While he is disappointed lawmakers didn’t go further, Gov. Chet Culver will sign tax credit reform legislation, a spokesman for the Democrat said Tuesday.
The bill, Senate File 2380, aims to reduce the state’s tax credit payments by $115 million, or roughly 22 percent, by suspending the film tax credit program for two years and scaling back other credits or placing caps on their awards. A fiscal note issued by the nonpartisan Legislative Services Agency projected the savings would actually be $5.4 million next fiscal year, $25.2 million in fiscal 2012 and $35.9 million in fiscal 2013 — with most of those reductions tied to the film credit suspension.
The Iowa Fiscal Partnership, a nonpartisan organization that has advocated for tax credit reform for many years, called the bill “more cosmetic than real,” saying it would have very limited impacts on the “runaway growth in tax credits and their damage to the state’s budget process.”

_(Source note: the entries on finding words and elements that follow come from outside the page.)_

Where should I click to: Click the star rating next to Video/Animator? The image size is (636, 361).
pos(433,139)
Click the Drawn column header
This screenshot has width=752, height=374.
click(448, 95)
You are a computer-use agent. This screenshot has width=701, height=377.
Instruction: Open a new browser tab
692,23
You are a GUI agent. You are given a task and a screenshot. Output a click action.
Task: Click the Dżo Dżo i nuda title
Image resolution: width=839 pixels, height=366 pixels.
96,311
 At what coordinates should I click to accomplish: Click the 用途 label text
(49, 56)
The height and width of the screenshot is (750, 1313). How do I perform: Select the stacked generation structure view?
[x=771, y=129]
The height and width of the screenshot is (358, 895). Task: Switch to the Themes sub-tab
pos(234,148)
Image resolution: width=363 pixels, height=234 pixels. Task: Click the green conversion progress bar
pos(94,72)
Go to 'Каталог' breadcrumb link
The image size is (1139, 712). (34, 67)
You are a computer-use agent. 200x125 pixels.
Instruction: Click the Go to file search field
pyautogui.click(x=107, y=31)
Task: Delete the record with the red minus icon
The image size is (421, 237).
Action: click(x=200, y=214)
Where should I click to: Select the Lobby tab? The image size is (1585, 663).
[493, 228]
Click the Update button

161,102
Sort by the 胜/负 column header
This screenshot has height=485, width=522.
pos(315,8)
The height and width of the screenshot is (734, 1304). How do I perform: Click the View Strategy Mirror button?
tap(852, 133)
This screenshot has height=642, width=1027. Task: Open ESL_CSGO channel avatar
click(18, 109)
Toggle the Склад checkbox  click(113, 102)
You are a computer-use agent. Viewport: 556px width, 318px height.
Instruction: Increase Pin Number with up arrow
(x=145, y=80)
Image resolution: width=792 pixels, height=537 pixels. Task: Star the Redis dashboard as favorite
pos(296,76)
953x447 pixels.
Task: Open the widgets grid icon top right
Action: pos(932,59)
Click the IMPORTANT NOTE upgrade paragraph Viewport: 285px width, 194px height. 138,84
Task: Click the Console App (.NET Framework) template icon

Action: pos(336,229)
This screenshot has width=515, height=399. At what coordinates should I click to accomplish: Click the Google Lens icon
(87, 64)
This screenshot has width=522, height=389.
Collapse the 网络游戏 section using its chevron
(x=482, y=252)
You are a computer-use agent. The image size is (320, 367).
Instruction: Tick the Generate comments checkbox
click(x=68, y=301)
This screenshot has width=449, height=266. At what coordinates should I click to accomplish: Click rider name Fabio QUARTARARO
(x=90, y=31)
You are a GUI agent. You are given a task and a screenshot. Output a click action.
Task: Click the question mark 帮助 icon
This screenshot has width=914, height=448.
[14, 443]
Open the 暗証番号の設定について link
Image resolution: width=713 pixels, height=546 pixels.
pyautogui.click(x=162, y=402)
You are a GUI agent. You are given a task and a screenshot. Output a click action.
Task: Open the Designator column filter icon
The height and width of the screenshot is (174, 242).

A bipartisan Tax Credit Review Panel, which was established by the governor in the wake of revelations of misconduct surrounding the Iowa Film Tax Credit program, recommended earlier this year that the state eliminate eight tax credits completely, including the film credit. It also called for a five-year sunset on credits, eliminating “refundability” of the Research Activities Credit for large companies, eliminating transferability of credits and placing all business credits under a $185 million cap.
Those ideas didn’t make the final version of the bill.
“The governor wishes this bill would have enacted more of the Tax Credit Review Panel’s recommendations,” said Troy Price, the governor’s press secretary. “However, he understands that this bill was what the legislature could accomplish this year, and will sign the legislation because he believes it is a good first step.”